■ Exercise inputs
"""
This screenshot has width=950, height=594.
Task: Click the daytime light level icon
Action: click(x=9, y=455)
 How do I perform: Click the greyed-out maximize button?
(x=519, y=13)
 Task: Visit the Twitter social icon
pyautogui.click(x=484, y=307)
"""
"""
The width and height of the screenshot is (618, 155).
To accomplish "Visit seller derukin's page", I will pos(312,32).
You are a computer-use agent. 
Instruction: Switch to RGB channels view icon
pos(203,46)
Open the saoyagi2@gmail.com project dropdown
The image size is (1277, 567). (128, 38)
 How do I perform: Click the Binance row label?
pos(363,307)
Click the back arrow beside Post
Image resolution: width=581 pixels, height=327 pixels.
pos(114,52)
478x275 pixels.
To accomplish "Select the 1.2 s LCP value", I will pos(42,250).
"""
■ What is required
Scan the material above for the string "will". Copy each line that holds it.

■ Answer section
To accomplish "Visit seller derukin's page", I will pos(312,32).
To accomplish "Select the 1.2 s LCP value", I will pos(42,250).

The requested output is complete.